(Data shown begins)
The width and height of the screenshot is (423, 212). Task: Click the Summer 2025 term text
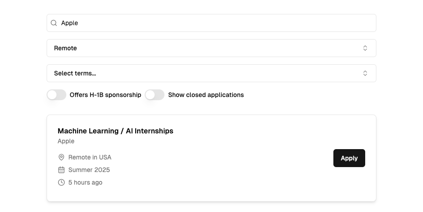pos(89,170)
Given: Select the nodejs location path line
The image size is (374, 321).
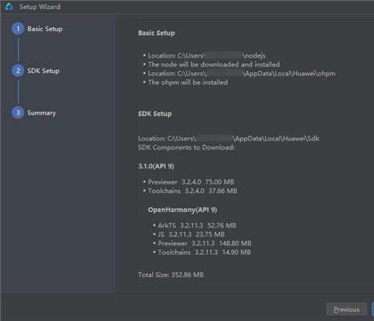Looking at the screenshot, I should pos(204,55).
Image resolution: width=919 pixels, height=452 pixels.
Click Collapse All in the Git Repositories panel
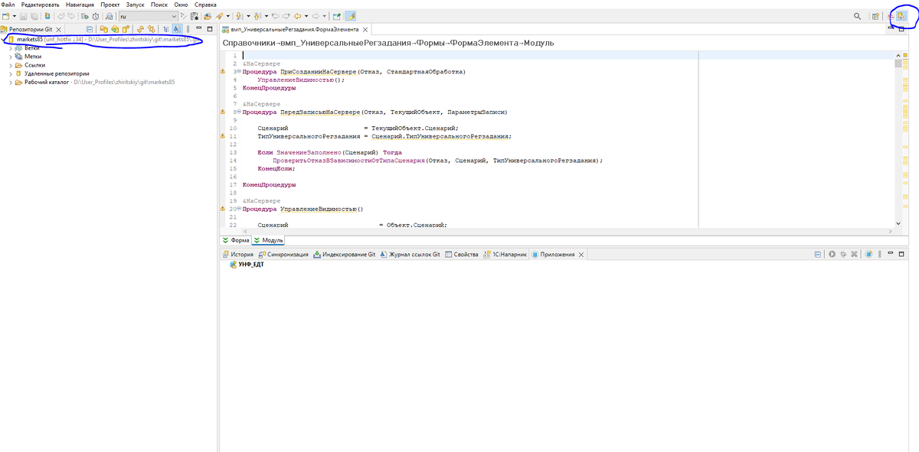click(90, 29)
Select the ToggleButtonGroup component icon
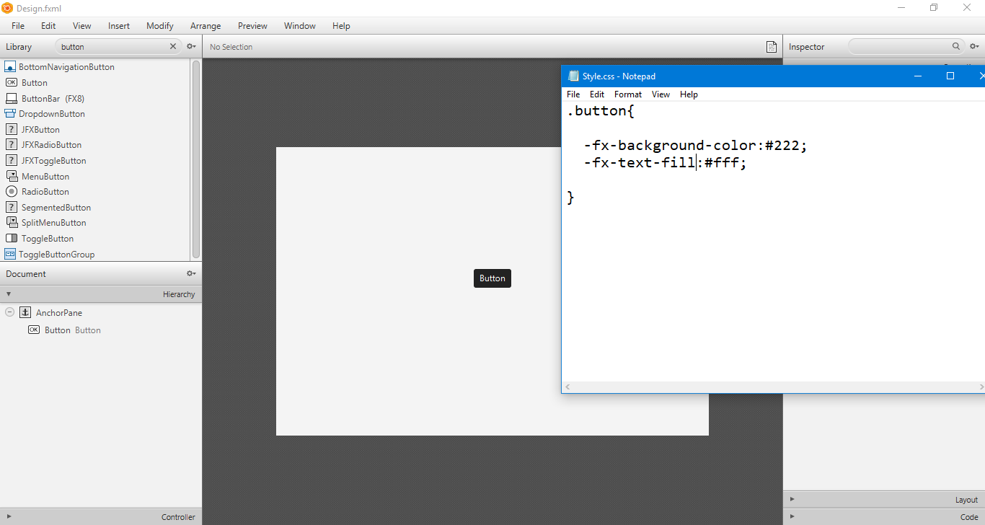985x525 pixels. click(x=12, y=254)
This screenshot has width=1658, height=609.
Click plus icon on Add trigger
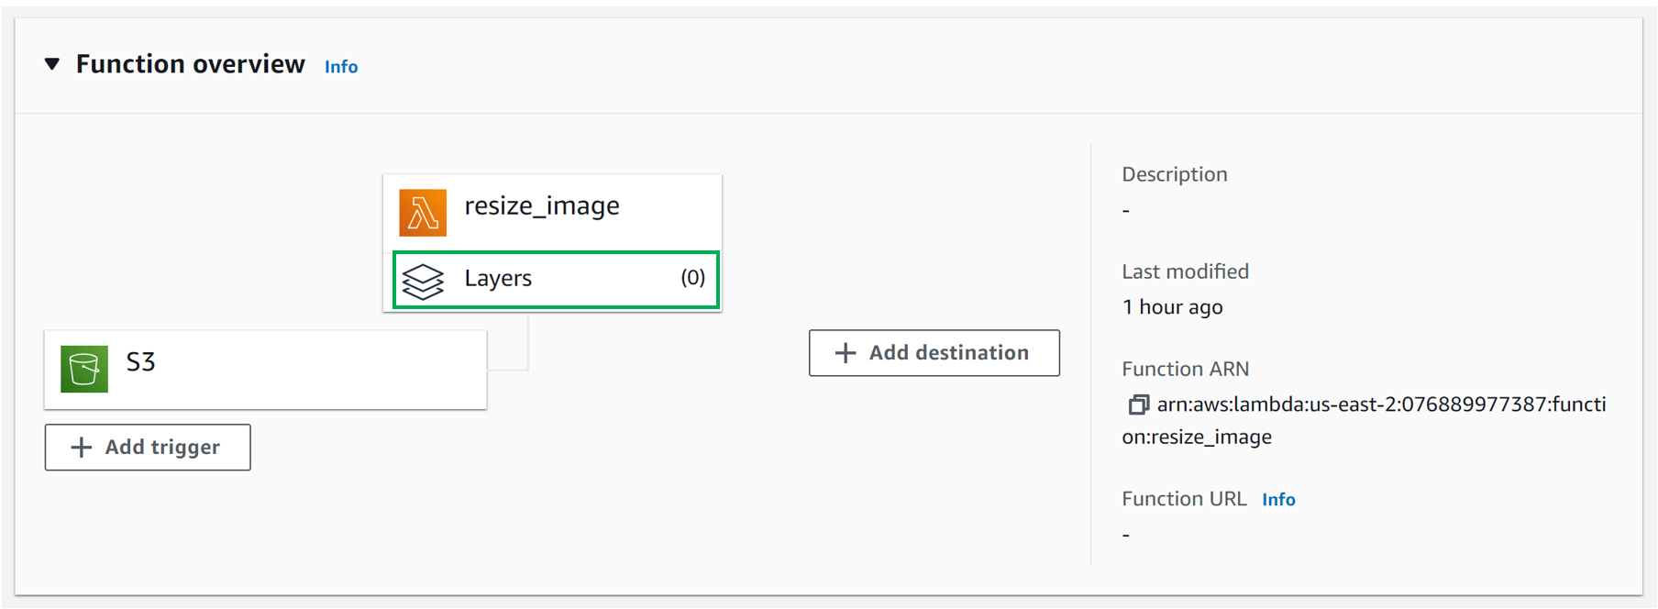click(82, 448)
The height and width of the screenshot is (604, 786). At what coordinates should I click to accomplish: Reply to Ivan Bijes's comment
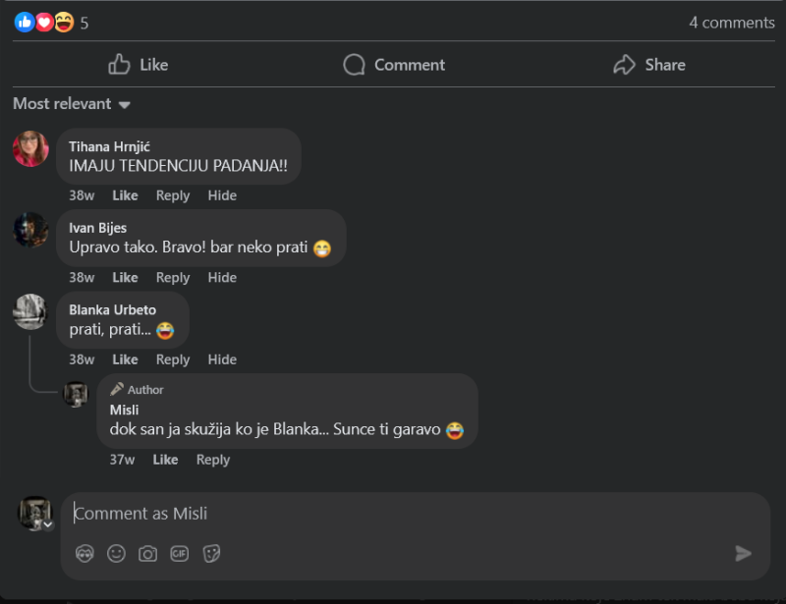coord(173,278)
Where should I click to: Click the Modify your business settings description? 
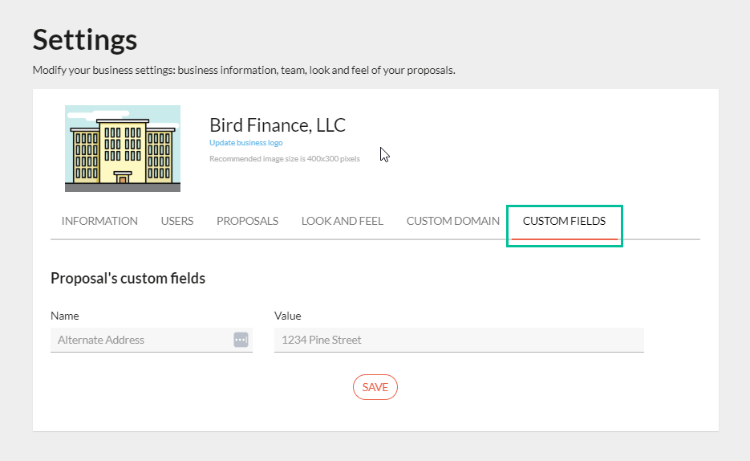[244, 71]
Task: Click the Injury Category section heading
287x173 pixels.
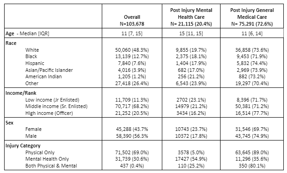Action: [23, 146]
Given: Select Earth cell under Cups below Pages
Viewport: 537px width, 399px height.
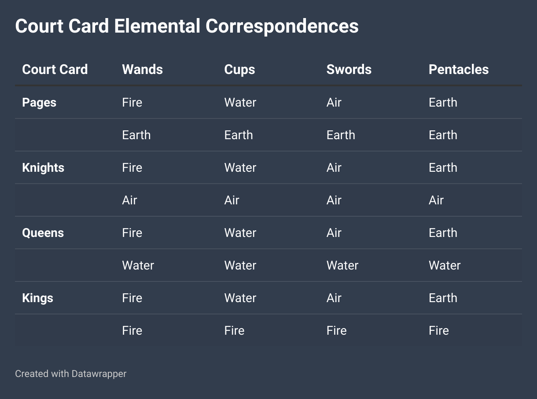Looking at the screenshot, I should pyautogui.click(x=239, y=135).
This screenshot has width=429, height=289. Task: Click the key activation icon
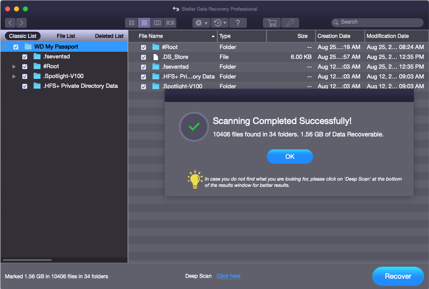pyautogui.click(x=290, y=23)
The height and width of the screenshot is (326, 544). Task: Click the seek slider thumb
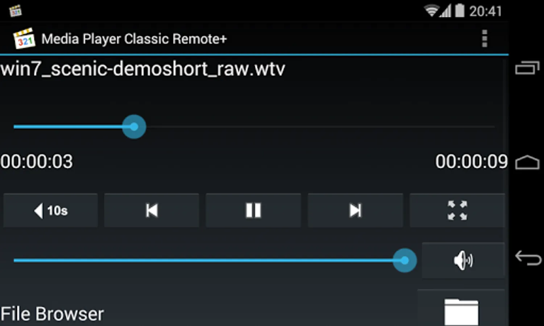[134, 127]
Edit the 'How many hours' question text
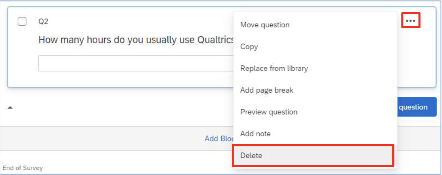Viewport: 442px width, 175px height. [x=136, y=40]

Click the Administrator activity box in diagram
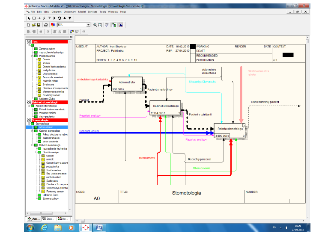[127, 83]
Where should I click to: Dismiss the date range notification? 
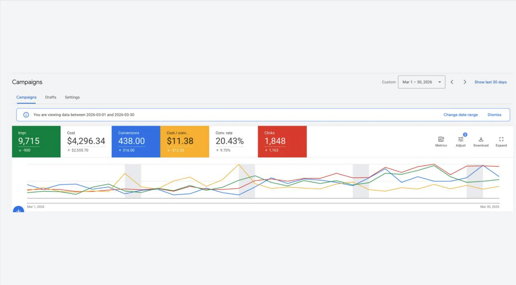pyautogui.click(x=494, y=115)
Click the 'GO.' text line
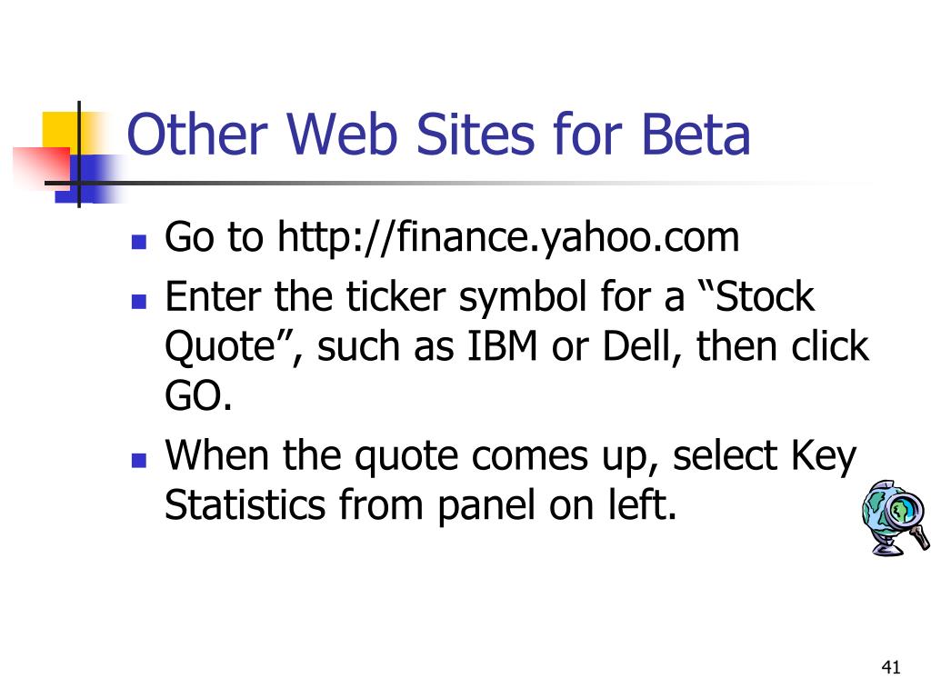 [198, 396]
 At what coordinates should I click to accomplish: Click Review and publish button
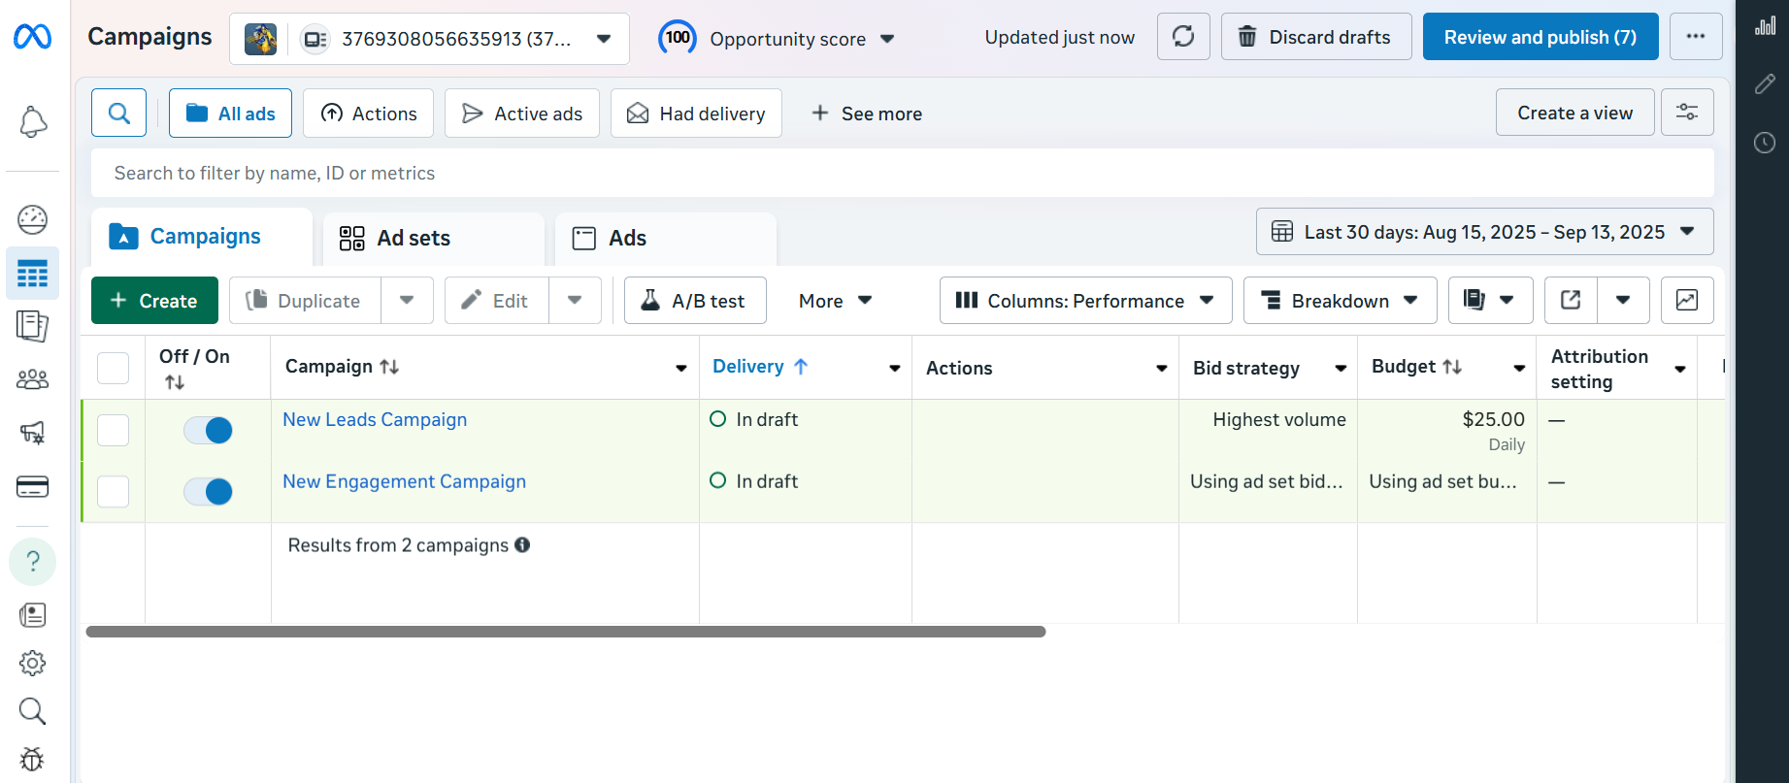(1540, 37)
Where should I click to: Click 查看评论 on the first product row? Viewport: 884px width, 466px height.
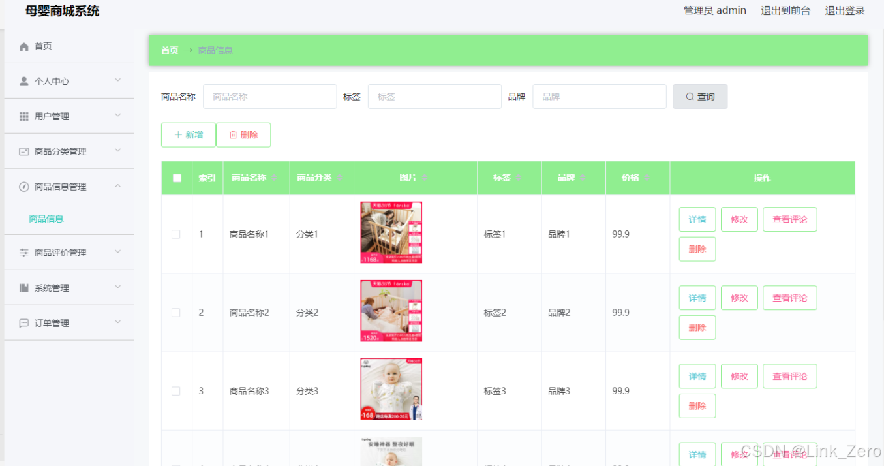789,219
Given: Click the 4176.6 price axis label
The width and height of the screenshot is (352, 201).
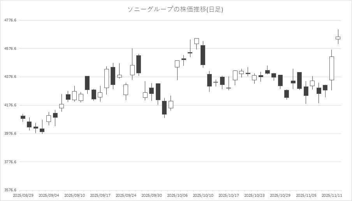Looking at the screenshot, I should [x=10, y=105].
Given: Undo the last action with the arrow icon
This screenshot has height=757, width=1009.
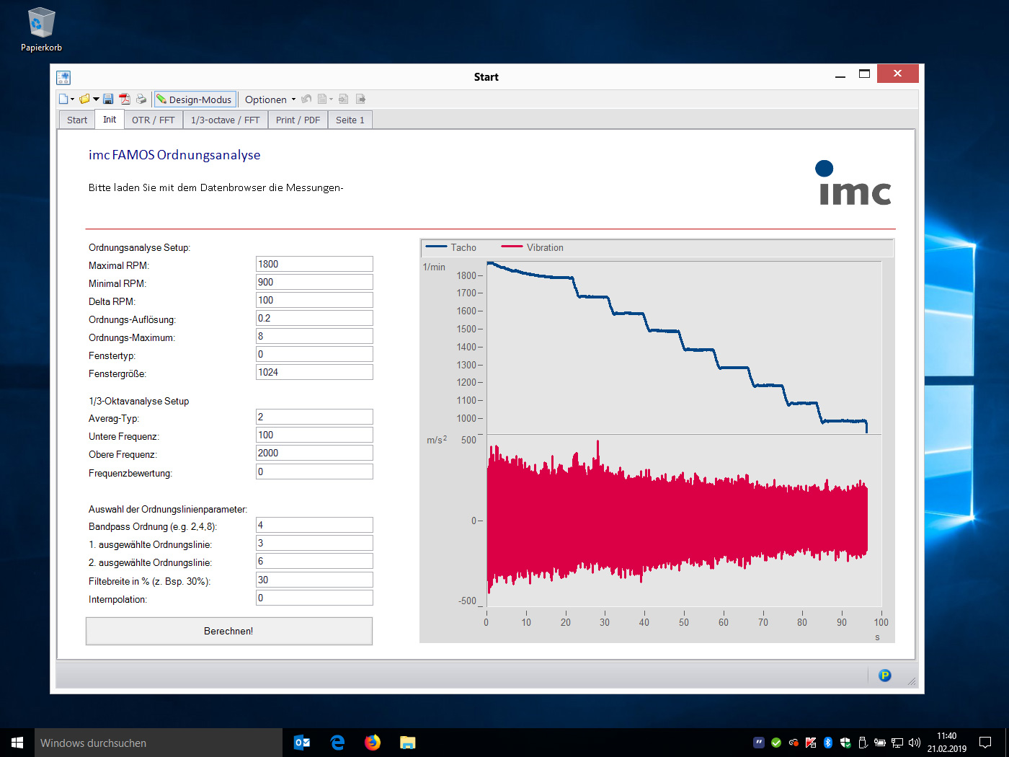Looking at the screenshot, I should [x=306, y=99].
(Data shown ends)
• Task instructions: Above are the records; return the lines in them from the one with "The image size is (374, 321)." to the one with "This screenshot has width=1658, height=609.", inclusive, exactly and without images.

• Answer:
The image size is (374, 321).
Looking at the screenshot, I should pos(204,55).
Image resolution: width=919 pixels, height=452 pixels.
Click Collapse All in the Git Repositories panel
click(90, 29)
Select the ToggleButtonGroup component icon
985x525 pixels. click(x=12, y=254)
This screenshot has width=1658, height=609.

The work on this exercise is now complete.